How Playwright Can Help You Write Better Tests by Separating Test and Production Data

One of the products we are developing at Mechanical Ink is called the Developer Toolchest. You can think of it in two ways:

The problem

The database of tools (currently managed via a JSON file, but we are considering moving it to MongoDB) is a community-driven initiative where everyone is welcome to contribute their tools of choice. The one thing we noticed is that the search functionality can be greatly improved.

We use an open-source module called flexsearch to manage our index and search the index. The tool is incredibly well-written and is not the reason our search is not great. 😁 The reason is that we do not yet know how to wield its powers. Therefore, we decided to change that through an exploratory project using Jest.

We have identified some areas where we are not using the tool correctly and are currently working on integrating our learnings to improve our search's effectiveness. This is where Playwright comes into play.

Why Playwright?

While we implement the changes, we want to ensure we do not regress now or in the future. We also want to use Playwright in a test-driven manner. We immediately faced the challenge of separating the production data from the test data.

We do not want to test against the production JSON data, as it makes for flaky tests. Mainly because we will be testing against a moving target, so to speak. You want to control the data you are testing against to make the results predictable. If your tests suddenly start failing and you are testing against production data, it can simply be because the production data has changed. Say, for example, you have a test that opens the webpage, searches for a specific string, and expects three results. Tomorrow a contributor adds another tool that uses the same tag, and now the search returns four results. Your test will fail, not because of anything that changed in the code but because of a change in the data.

That is what we mean by flaky tests. Your tests need to be a reliable indication of the health of your codebase, and this is not how you achieve that end goal.

How do you separate the data? The first step is easy, create the file tools-testing.json that lives alongside the production file. But how do you know when to load which file?

Nodejs has a property called NODE_ENV , which reflects the current execution environment. When in production, its value will return production , and when run locally, it will return development. The problem is if we are working on the site in development mode, we still want to use the production data. We only want to load the separate test database when executing our tests.

One option we explored was calling our start script as follows:

NODE_ENV=test react-scripts start

The idea was to couple this with an environment file called .env.test.local following the documentation on create react app’s documentation website. The thing is, if you look at the docs, you will see this is only honored when you run npm test. Well, we do use npm test , but first, we start the web server using npm start. This means the server is going to ignore .env.test.local.

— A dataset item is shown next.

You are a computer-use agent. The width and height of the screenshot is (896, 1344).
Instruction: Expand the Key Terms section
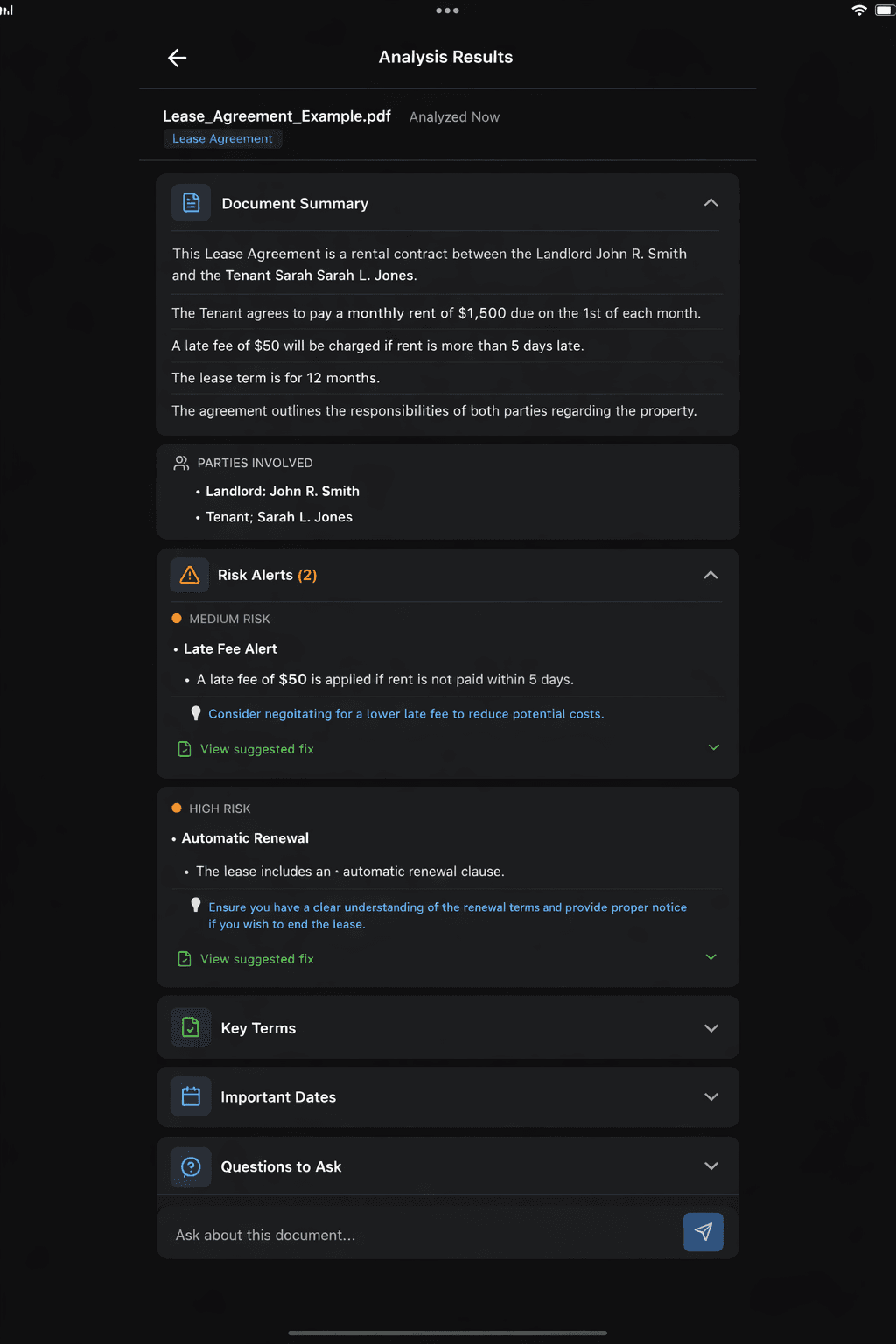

The next option is to use .env.development.local but that would mean it will always use the test data when we run in development mode. As mentioned earlier, this is not what we want.

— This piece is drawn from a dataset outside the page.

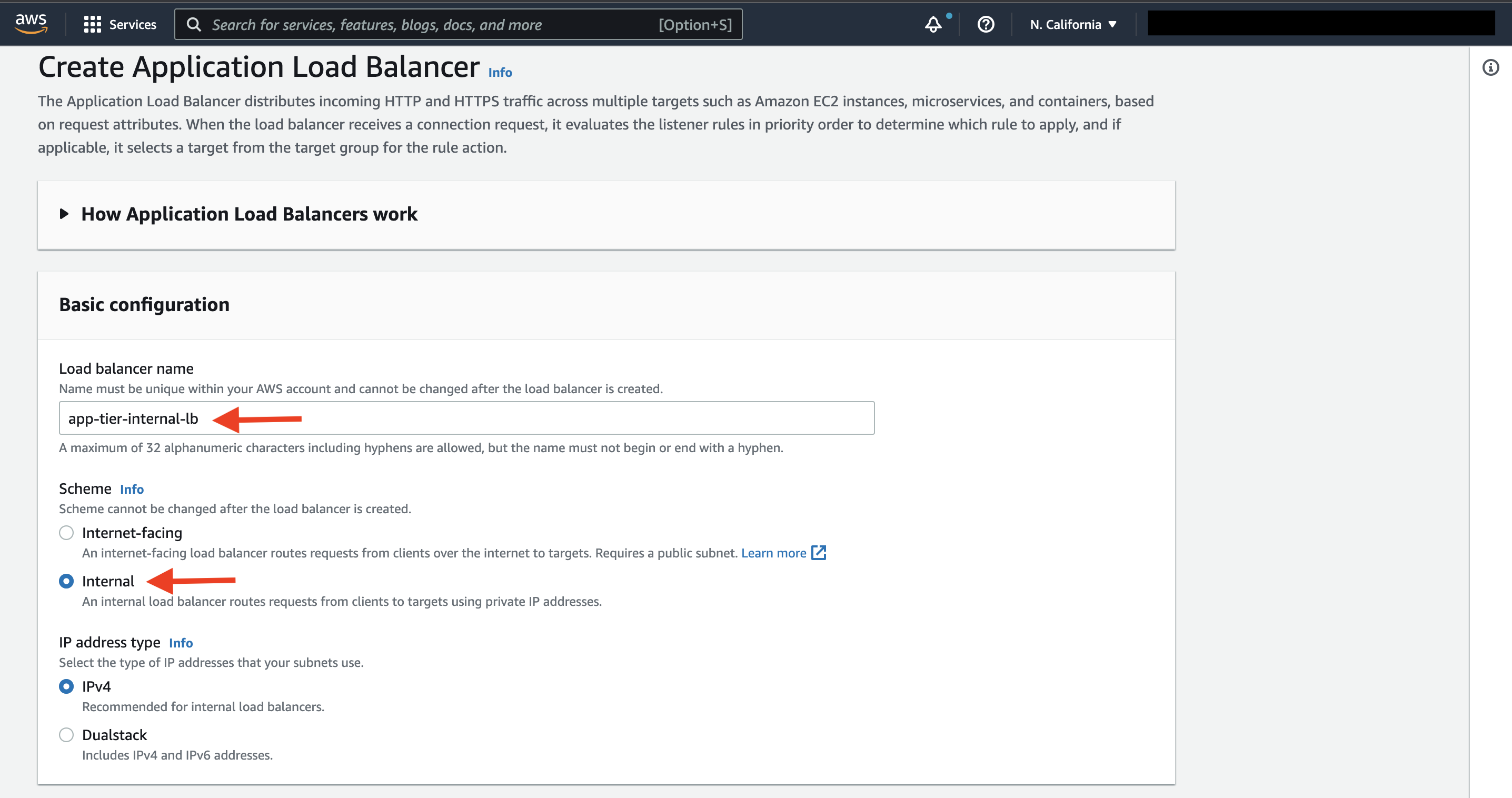Open the notifications bell icon
Viewport: 1512px width, 798px height.
tap(933, 25)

We need a way to tell the code that we are in test mode without relying on these different environment files and NODE_ENV. After a lot of searching and many failed attempts, we finally resolved the problem.

The solution

It turns out the developers of Playwright thought about this and have built-in support for this use case. One needs to dig a little deeper into the Playwright configuration file documentation. We looked here because we had another question to which we did not yet know the answer. When you install Playwright using, npx init playwright@latest it would create a GitHub Actions file if you opted in during installation.

The question we had was, how do you run these tests in your continuous integration (CI) pipeline? You do not want to run it against your production instance. I mean, you can run npm start followed by npm test to start up the development server. The problem is the development server will not yield to the test process but instead enter watch mode. 🤔

The answer to this question is the same as how we separate test and production data when writing tests. You can inform Playwright how to start your development server in the Playwright configuration file.

// Run your local dev server before starting the tests \*/
webServer: {
command: "npm start",
port: 3000,

That answers the first question. What about the second? Reading the documentation, we learned about the env property you can specify as part of the webServer configuration. And what can you do with this? Well, you can pass environment variables to your app! From the docs

Environment variables to set for the command, process.env by default.

We updated the above configuration to the following:

// Run your local dev server before starting the tests \*/
webServer: {
command: "npm start",
env: {
port: 3000,

We now have a property that will only be set if Playwright starts the server! 🙌

Depending on your use case the reuseExistingServer option can also be useful, just be sure to read the docs about its use with CI. For us, this was not useful as we only want it to use the server started by Playwright and ignore any existing development server.

In our useEffect where we fetch our data, we now determine which file to load as follows:

const jsonURL = process.env.REACT_APP_TESTING
  ? "/tools-test.json"
  : "/tools.json";

We tested this locally and on GitHub via the action, and our tests are running and passing as expected. We hope this saves someone else some time. Kudos to the Playwright developers and contributors for building this into the tool.